↓↓↓
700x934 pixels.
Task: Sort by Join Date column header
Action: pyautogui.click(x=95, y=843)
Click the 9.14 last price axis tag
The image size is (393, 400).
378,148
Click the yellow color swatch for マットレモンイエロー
↑↑↑
↓↓↓
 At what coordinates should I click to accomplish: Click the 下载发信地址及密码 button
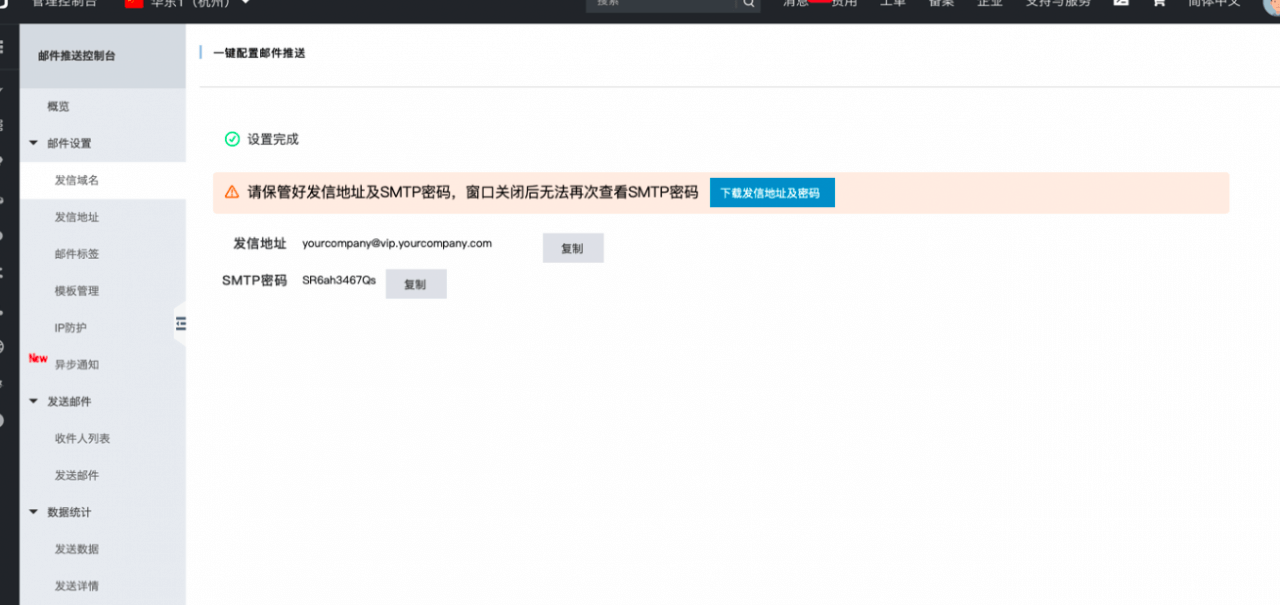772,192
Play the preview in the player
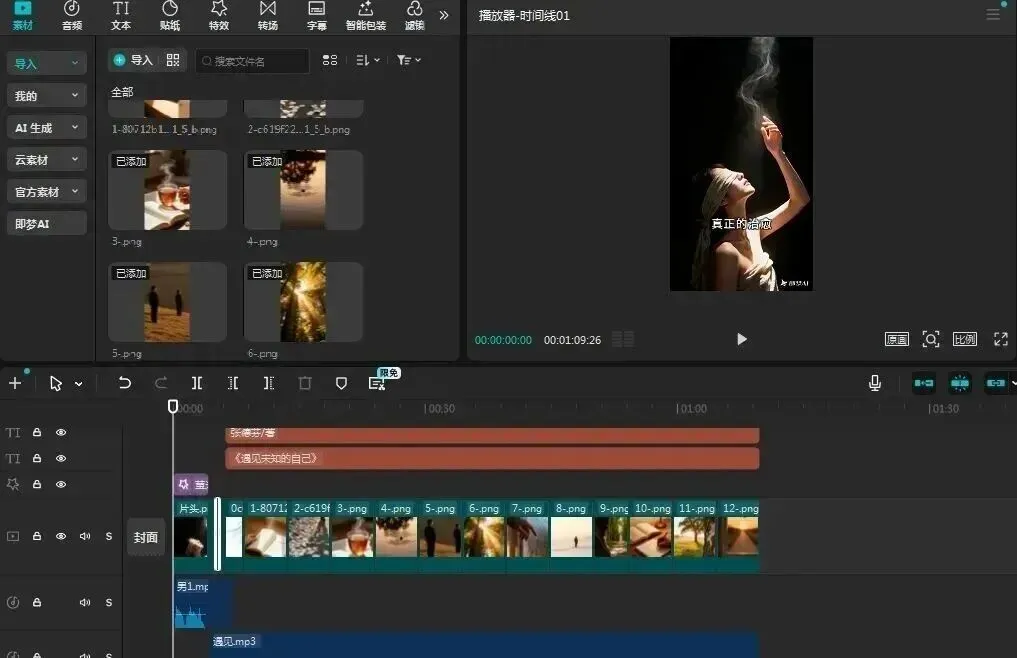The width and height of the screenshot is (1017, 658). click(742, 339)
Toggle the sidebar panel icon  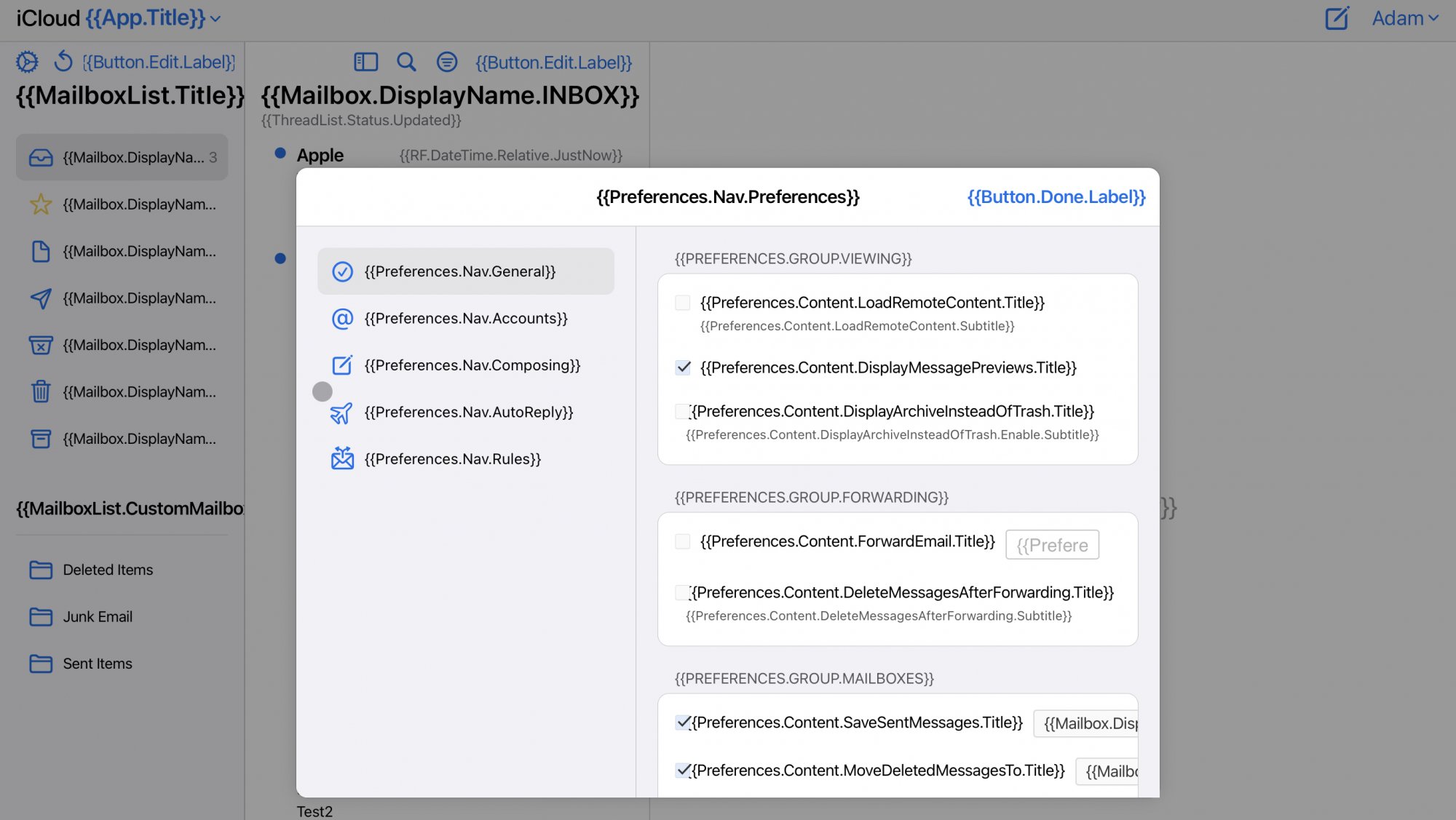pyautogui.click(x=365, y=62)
↑↑↑
↓↓↓
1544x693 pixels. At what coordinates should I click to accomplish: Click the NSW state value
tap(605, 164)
↑↑↑
Please update the data from the line containing "Click the 9.14 last price axis tag" through the line containing "Click the yellow color swatch for マットレモンイエロー" so that "swatch" becomes "chip", keeping everything else the same. Return only those lines.

__Response to this task__.
Click the 9.14 last price axis tag
The image size is (393, 400).
378,148
Click the yellow color chip for マットレモンイエロー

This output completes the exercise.